By June it had become apparent that the South Koreans were no longer even seeking new United Nations sanctions against the North. Given the resistance South Korea received from China and Russia, it instead sought merely a strongly worded statement. Further punishment would have to be meted out by Seoul and Washington alone.
The South is well aware of the limitations of its own unilateral sanctions against the North, since the North had, previous to the incident, revoked several points of cooperation in the relationship that the South theoretically could have used as leverage to exert pressure. For instance, the Kaesong joint economic zone between the two states remains intact, however often it has become a pawn of tensions on the peninsula. In addition, personnel changes in the upper echelons of both the North’s and the South’s militaries in recent weeks have enabled both states to claim to have rectified past wrongs.
None of this is to say that South Korea will not continue to seek retribution, only that most of that retribution from now on will come in the form of rhetoric, and the substantial parts will be carefully managed by the United States so as not to risk triggering an inter-Korean crisis, or a crisis with a suspicious China. Seoul’s actions, and those of the other players, reflect the bad options inherent in the Korean predicament. Neither Korea wants to ignite an internecine war; Beijing does not want a disastrous collapse on its border, or to give the United States and its allies an excuse to push up directly against it; and Japan does not wish to see its security undermined by any of the various possibilities. The United States, the one player with the most room for maneuver and the most distance from the fallout of any catastrophe on the peninsula, has far too many concerns (including its domestic economy and foreign engagements), to be willing to open itself to another.

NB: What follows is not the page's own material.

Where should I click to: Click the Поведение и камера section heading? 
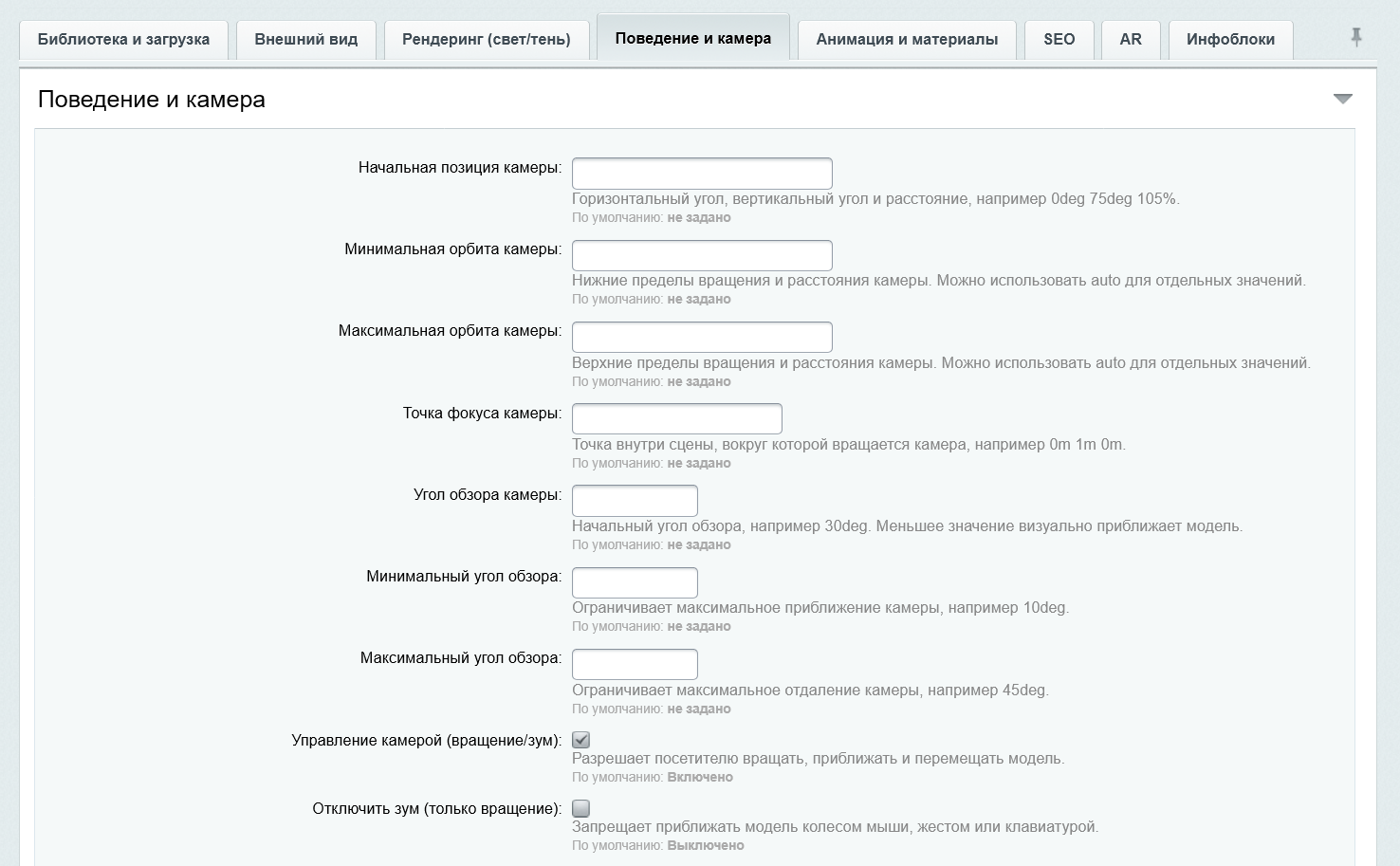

Despite what was in all likelihood an unprovoked torpedo from the North, the major pieces remain in the same place on the chessboard. The players have refrained from bigger moves partly because the region’s security situation inherently verges on instability, and partly because the North has managed superbly to frighten everyone involved with its alternating displays of irrationality, aggression and desperation. Also, North Korea has managed to prevent a unified front against it with occasional offers of cooperation. There is even greater fear among outsiders as the country approaches a leadership transition and rumors spread of deepening rivalries between powerful factions. For these reasons Korea is not pursuing the ChonAn incident with vindictiveness, though it knows full well that it was by no means the last provocation it will face from the North.